How can fish be leveraged to support nutrition and health in rural communities? 

For many people in low-income countries, particularly those living close to water bodies, fish is the primary protein source in their diets. It tends to be more available and affordable than other animal-source foods in rural areas and is a widespread traditional food commodity.  

It is only today that the role of fish in some regions appears invisible, and local indigenous species are often not prioritized in policies and strategies for nutrition and health. 

Small pelagic fish in the African Great Lakes Region are locally abundant, yet they’re often overlooked in nutritional policies or development interventions. Across the region, the silence in policy documents regarding their role in nutrition and health is a stark contrast compared to large commercial species that are perceived to have more economic value. Policies have to explicitly link small fish to health and nutrition and recognize local species alongside more profitable commercial species. 

What policy changes are needed to advance these goals? 

Integration is key—fisheries and or aquaculture policies can articulate the contribution fish make to better nutrition and health outcomes. The same is true for nutrition or health policies, where fish can be mentioned as a key food to improve these goals.  

However, what misses is specificity. Among the available fish species, which ones are highly nutritious, affordable and can reach the most vulnerable people? This is not always clear in policies and a need for explicit articulation is quite overdue. This can be a step towards policy integration. This ought to not only be limited to fisheries/aquaculture and nutrition/health policies but also a consideration of the aspirations of other interconnected policies like agriculture, gender, environment and climate change. With such changes, the role of fish in nutrition and health could potentially become more evident and appreciated especially at the decision-making level. 

Which piece of your scientific research are you most proud of and why? 

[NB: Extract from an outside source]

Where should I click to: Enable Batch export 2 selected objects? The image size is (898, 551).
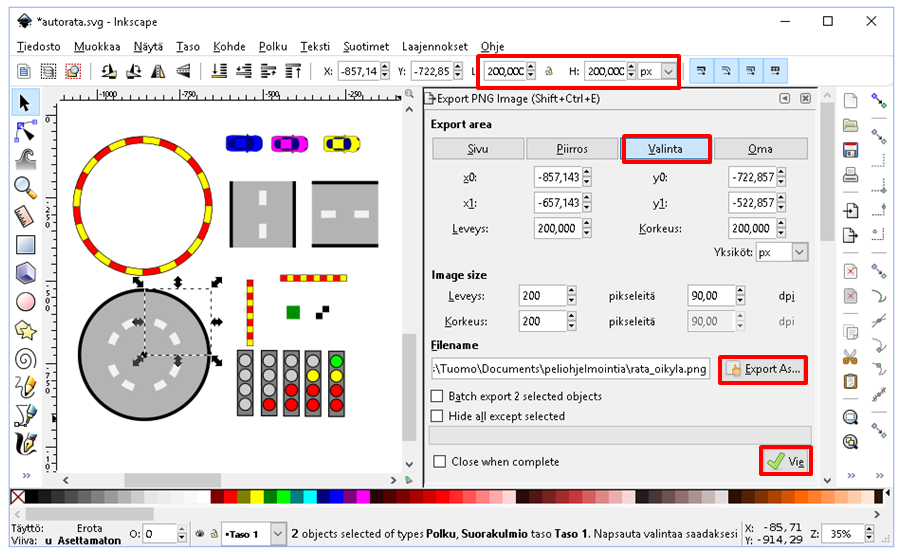pos(437,396)
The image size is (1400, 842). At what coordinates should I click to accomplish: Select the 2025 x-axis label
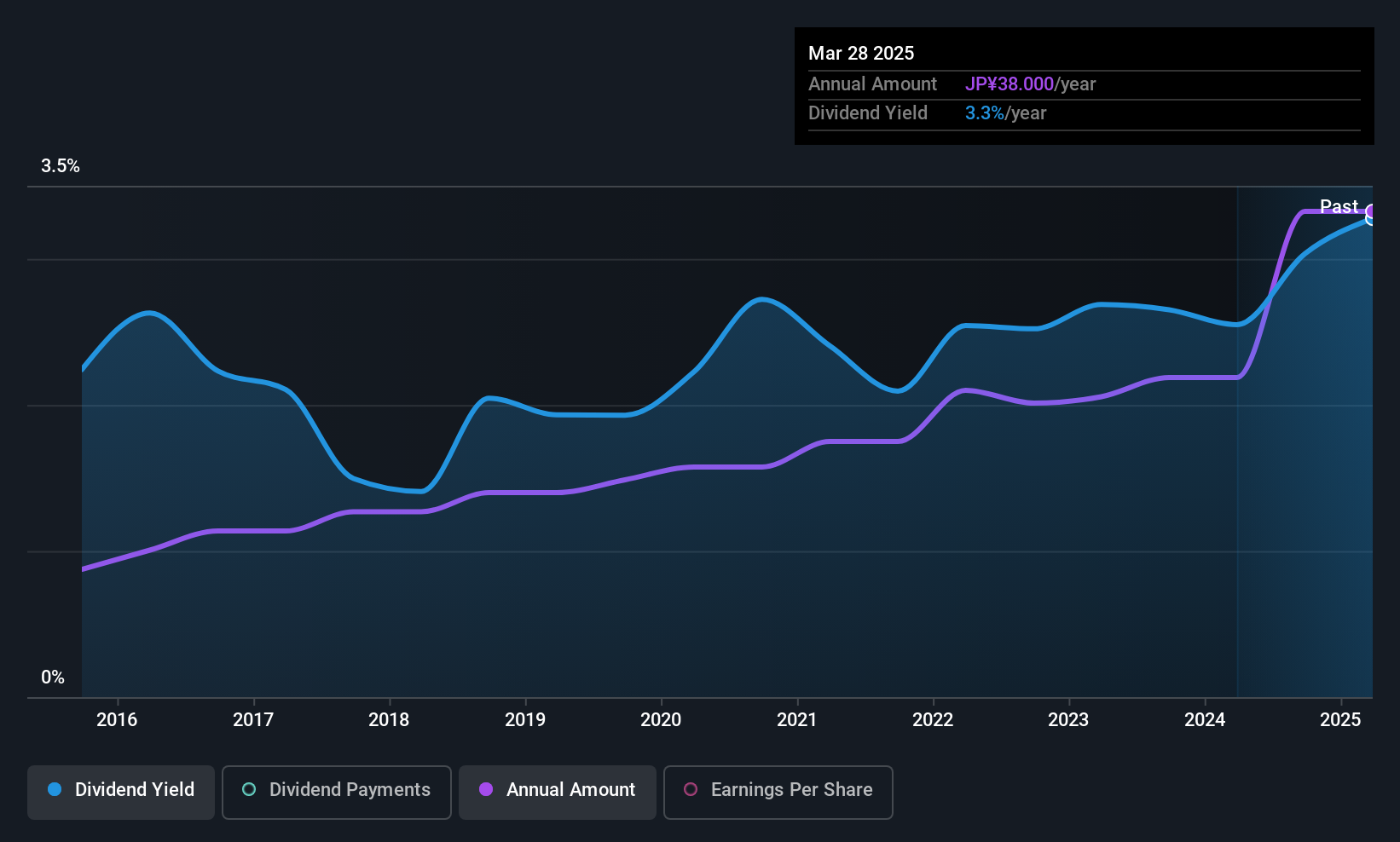pos(1340,720)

I could mention a number of research outputs, but I can highlight one piece of research that I believe has implications for current and future research and development initiatives. We recently examined the extent to which a subset of the food systems framework has been addressed in recent aquatic food research in the African Great Lakes Region. We identified a number of key aspects of the food environment that have been addressed in aquatic food publications, with availability, physical access, price, affordability and preference drivers standing out most.  

However, we noted that previous research has barely applied the food environment lens in the context of the food systems framework, despite touching on some aspects that can be related to the food environment dimensions. Going forward, aquatic foods research in the region can better be anchored within the food systems framework to produce coherent evidence that can sufficiently justify the seemingly invisible contribution of key aquatic foods to nutrition and health in the African Great Lakes Region. 

What do you hope your research ultimately achieves?  

Once my research and those of colleagues under FISH and similar initiatives reach and are adequately communicated at the policy level, I believe we can make sustainable changes that positively impact the lives of vulnerable women, men and young children in need of nutrient-rich aquatic foods. Ultimately, I want to see that fish, particularly small pelagic fish coming from inland fisheries, become more visible and is better positioned to make its rightful contribution to better nutrition and health outcomes. 

Joshua Wesana’s work contributes to the goals of the CGIAR Research Program on Fish Agri-Food Systems (FISH) under its Flagship Program on Sustainable Aquaculture.